Sadder still is that it’s a money problem. The federal budget for cancer research is $5.21 billion, but only about 4 percent of that funding is dedicated to pediatric cancer. That lack of research means doctors struggle to treat the diseases. Renbarger says, for Wilms’ Tumor and a few others in particular, “there really isn’t a lot of effort.”
However, Renbarger says the Symmes family is making waves at Riley with the Caroline Symmes Cancer Endowment
“We’ve come a long way in curing childhood cancers; we cure about 75 percent of kids with cancer,” says Renbarger. “The challenge is the 25 to 30 percent of kids who we don’t currently cure. Outcomes really haven’t improved a lot over the last 15 to 20 years, particularly in the solid tumor arena.”
That’s why the new program the Symmes are seeking to build will focus on Non-CNS Solid Tumors, which occur outside the central nervous system (CNS) and are typically the most aggressive. These are cancers with unfamiliar names: Caroline battled Wilms’ Tumor, and others include neuroblastoma, osteosarcoma and Ewing sarcoma. While the number of kids battling Non-CNS solid tumors is relatively small, they face the worst prognosis; the cancers often don’t respond to chemotherapy and recurrence is common.
“When Caroline was alive, they were throwing adult drugs at her,” says Elizabeth. “And her oncologist was looking at us saying, ‘I’ve got nothing. This tumor will not respond to anything, and we’re throwing everything at her.’”
Creating a Non-CNS solid tumor program at Riley would allow it to grow the number of investigators with a primary focus on neglected pediatric cancers. Renbarger says it would be the only program of its kind in the world; researchers will have the dual focus of developing new drugs and moving them rapidly to the clinic to help children. Riley says it is also one of only a few research hospitals embracing genome therapy, which can pinpoint drugs that will be most effective for each individual child.

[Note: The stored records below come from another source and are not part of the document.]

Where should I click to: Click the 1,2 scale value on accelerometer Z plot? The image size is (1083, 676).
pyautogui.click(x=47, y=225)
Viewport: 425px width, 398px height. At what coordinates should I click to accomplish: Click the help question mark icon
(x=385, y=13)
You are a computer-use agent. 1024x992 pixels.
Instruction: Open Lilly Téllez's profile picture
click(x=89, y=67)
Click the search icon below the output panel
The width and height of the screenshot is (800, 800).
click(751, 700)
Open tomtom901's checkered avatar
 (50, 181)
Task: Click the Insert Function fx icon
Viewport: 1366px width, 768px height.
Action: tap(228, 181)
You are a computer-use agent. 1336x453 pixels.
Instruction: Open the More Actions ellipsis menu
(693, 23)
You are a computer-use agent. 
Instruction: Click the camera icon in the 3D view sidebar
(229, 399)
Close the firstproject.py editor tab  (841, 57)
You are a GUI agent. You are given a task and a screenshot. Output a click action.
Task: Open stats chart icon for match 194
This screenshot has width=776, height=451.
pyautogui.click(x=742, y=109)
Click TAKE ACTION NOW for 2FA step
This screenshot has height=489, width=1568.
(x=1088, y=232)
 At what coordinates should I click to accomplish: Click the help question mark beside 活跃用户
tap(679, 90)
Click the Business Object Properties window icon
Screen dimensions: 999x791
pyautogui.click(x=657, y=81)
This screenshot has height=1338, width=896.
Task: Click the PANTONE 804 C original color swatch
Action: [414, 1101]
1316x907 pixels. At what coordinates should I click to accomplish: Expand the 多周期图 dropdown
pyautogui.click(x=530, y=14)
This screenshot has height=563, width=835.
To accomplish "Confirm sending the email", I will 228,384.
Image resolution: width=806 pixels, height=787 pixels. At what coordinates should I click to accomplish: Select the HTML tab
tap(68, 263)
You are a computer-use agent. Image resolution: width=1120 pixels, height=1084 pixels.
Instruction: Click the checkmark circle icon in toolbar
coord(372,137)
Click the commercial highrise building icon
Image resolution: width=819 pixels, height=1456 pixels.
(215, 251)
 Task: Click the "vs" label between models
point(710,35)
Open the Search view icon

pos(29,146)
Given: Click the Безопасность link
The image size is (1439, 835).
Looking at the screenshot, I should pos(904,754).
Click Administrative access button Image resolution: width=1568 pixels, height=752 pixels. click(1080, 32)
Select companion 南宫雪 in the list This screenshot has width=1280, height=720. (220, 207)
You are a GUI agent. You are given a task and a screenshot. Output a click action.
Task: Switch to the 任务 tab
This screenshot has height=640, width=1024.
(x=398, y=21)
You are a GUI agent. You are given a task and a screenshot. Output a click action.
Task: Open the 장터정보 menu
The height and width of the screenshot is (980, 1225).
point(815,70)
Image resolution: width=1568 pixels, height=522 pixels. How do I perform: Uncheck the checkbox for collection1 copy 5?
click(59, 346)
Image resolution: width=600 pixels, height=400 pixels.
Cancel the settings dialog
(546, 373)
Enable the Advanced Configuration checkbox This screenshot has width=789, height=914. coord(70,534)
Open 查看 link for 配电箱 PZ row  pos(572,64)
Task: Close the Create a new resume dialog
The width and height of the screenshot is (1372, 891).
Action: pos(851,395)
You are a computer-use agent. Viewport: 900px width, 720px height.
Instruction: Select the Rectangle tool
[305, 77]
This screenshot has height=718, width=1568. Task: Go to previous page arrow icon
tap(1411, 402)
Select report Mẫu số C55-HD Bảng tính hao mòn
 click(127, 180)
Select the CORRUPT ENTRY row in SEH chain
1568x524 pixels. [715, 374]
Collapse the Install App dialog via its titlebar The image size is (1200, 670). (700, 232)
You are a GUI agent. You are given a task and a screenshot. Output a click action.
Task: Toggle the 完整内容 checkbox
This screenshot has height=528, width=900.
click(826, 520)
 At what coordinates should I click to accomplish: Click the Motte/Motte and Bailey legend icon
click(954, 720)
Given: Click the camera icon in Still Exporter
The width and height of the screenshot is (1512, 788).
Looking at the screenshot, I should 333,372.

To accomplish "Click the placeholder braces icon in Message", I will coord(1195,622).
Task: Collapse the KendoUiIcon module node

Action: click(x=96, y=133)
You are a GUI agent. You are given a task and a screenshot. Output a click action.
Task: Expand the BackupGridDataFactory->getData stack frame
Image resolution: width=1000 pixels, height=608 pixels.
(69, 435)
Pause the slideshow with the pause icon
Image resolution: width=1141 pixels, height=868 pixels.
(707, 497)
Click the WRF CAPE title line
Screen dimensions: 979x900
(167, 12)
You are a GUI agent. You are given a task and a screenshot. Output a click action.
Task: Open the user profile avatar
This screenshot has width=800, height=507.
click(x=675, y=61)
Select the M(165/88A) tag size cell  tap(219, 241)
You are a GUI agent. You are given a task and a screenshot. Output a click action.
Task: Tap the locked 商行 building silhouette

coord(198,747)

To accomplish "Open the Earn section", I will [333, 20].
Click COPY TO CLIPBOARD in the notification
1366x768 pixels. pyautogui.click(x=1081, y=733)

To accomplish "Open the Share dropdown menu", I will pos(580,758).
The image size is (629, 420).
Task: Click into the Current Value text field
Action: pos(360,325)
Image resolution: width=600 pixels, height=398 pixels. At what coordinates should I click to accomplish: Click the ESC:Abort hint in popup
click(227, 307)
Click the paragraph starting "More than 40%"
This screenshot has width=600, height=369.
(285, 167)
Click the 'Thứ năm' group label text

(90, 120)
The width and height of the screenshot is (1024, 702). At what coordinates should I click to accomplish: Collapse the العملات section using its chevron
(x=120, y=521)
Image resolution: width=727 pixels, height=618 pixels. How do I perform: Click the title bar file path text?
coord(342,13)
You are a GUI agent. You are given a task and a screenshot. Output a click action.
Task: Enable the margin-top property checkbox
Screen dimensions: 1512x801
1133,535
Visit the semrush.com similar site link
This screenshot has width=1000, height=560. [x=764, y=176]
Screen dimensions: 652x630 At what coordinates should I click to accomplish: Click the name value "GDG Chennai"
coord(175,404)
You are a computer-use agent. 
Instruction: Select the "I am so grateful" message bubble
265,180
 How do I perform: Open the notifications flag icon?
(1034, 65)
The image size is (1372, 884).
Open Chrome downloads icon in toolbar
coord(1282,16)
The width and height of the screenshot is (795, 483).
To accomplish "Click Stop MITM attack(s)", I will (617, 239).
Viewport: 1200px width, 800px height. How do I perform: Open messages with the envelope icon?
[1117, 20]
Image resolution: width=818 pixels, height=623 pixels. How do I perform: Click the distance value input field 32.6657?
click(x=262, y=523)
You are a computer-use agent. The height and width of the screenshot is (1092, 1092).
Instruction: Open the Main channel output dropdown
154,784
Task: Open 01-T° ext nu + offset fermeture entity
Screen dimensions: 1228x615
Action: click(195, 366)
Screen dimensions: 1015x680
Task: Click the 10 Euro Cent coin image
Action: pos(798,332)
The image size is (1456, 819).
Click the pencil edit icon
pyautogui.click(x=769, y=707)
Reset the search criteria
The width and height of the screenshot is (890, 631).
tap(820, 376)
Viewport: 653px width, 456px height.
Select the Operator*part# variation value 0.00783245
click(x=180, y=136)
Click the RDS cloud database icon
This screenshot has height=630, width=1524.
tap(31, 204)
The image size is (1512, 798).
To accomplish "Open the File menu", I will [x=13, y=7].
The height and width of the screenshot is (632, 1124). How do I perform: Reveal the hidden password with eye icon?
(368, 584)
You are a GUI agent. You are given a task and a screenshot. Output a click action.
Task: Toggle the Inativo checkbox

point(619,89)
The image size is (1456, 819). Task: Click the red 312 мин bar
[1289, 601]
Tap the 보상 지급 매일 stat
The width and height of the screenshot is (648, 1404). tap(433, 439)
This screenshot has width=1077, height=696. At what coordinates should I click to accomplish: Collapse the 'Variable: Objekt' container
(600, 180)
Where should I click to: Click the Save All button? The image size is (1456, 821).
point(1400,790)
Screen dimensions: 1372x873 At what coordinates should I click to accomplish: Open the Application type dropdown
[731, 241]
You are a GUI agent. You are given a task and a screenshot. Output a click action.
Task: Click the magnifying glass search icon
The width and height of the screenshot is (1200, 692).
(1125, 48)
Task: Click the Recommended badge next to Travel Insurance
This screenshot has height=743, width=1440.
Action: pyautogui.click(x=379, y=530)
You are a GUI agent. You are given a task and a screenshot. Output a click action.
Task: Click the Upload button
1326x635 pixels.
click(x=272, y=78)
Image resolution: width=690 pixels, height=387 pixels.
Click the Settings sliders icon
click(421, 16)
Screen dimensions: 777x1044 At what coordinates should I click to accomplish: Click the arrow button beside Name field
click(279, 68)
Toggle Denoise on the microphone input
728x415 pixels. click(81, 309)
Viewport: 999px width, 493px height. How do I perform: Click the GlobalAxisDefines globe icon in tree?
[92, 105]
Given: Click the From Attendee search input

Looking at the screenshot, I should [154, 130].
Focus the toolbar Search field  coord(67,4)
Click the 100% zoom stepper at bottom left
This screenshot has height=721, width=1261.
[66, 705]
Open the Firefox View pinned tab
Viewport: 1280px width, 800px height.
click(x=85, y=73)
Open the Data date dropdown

“It makes us extraordinarily unique by not only looking at the tumor,” says Renbarger, “but also putting that information with the genetic and clinical characteristics of that child: their own cells, and how to pick the right medication at the right dose at the right time that is most effective and safest for an individual patient.”
The $2 million already raised will support an endowed chair of the program and help it earn additional funding from government agencies, such as the National Institutes of Health. Riley says every $1 donated to the endowment opens the door to $7 in federal funding. With September being Childhood Cancer Awareness Month, the family hosted events that raised approximately $250,000 for the endowment, “but that’s nothing when you have to raise $8 million,” says Elizabeth.
“Quite frankly, David and I are not capable of raising $8 million, and we personally can’t write a check anywhere near that amount,” says Symmes. “We need the business community; we have to have sponsorships or partnerships. If somebody came to us and said, ‘we’re going to give you that big check, but we want naming rights,’ we’d take that check, give it to Riley and put their name on it.”
There will be no physical center, “so we’re not funding brick and mortar, which is a beautiful thing,” says Symmes. Instead, the money will go directly to the research mission.
“The tragedy that happened to Caroline shouldn’t have happened; there’s plenty of money out there to fund the research of new drugs,” says Elizabeth. “We want to do everything possible to make better outcomes for other children. We have to be a voice, we have no other choice. This is what helps us keep going.”
There were no drugs to treat Caroline, but Elizabeth says Dr. Renbarger is the perfect investigator to find new drugs for other children that don’t have harmful long-term side effects.
Elizabeth says the endowment started with $25,000 from a friend and quickly ballooned to half-of-a-million dollars.
Renbarger believes a breakthrough for treating rare childhood cancers is within reach.